Les États-Unis sont devenus la nation « indispensable », sans laquelle rien ne se fait. C'est vers eux que sont dirigés, avec d'autant plus de succès que leur situation menace les intérêts américains, les « appels d'empire » lancés par les pays en guerre. Or, si durant la guerre froide, n'importe quel conflit était peu ou prou instrumentalisé dans le « grand jeu » américano-soviétique, la disparition de l'URSS et la mondialisation ont pour effet paradoxal de laisser à l'écart des zones entières de la planète. C'est le cas de l'Afrique où, leurs intérêts vitaux n'étant pas menacés, les États-Unis ne cherchent guère à intervenir.

La domination américaine s'exerce dans tous les domaines. Elle utilise les ingrédients traditionnels de la force militaire.
Elle fait de la mondialisation son alliée pour pénétrer tous les marchés de la planète. Enfin, elle maîtrise toutes les dimensions du « soft power » (médias, informations, produits culturels) pour « transformer le monde en une espèce de parc à thème mondial, un Euro-Disney global qui diffuse le style de vie et les symboles de la culture américaine » (Benjamin Barber, p. 20).

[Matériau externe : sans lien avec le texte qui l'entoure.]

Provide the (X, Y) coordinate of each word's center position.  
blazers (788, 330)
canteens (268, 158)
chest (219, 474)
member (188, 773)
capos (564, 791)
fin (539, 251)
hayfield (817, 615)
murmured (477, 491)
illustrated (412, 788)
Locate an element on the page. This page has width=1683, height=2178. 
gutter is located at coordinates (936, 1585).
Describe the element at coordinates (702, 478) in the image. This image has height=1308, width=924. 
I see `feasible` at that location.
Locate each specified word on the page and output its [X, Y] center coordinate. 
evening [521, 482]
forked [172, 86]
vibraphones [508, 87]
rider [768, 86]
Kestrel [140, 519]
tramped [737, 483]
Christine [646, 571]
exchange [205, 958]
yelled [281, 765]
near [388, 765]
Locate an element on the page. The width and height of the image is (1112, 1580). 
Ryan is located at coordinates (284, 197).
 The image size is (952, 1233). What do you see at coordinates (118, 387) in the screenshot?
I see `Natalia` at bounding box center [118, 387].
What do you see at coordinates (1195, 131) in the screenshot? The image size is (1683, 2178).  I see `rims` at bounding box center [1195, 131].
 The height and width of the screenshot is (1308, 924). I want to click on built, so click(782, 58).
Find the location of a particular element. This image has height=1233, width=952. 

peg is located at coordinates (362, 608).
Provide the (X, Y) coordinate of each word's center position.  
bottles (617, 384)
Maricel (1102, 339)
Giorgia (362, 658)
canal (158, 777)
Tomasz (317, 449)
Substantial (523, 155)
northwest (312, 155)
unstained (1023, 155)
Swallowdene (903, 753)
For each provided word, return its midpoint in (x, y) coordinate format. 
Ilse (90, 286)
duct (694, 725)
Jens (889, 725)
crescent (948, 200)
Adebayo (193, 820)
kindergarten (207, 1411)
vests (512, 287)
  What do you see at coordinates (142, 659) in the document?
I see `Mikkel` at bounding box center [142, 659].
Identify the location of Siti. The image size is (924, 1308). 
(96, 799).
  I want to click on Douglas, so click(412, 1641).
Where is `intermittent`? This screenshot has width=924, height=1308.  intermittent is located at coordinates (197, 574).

La question se pose de savoir qui est à l'origine de ce mouvement. Henry Lelièvre et Alain Gresh affirment : « Cette hégémonie américaine n'a rien d'involontaire, elle résulte d'une politique très intelligente et depuis longtemps concertée » (p. 206). Cette obsession du complot ne convainc guère. Plus proche de la réalité est la présentation de Norman
Spinrad qui voit dans la domination américaine une « hégémonie involontaire » : « Rien qui ressemble à un impérialisme culturel américain puisqu'il n'y a rien qui ressemble aux États-Unis à la moindre politique culturelle » (p. 109). Pour lui, l'américanisation de la culture est un effet incident de l'ouverture des marchés sur une planète anglophone. Benjamin Barber
ne dit rien d'autre dans sa présentation de « Mc World » : « Ce n'est... pas exactement un pouvoir américain mais plutôt le pouvoir de la sensibilité américaine partagée par tous... C'est une hégémonie qui trouve son origine en bas plutôt qu'en haut » (Barber, p. 20).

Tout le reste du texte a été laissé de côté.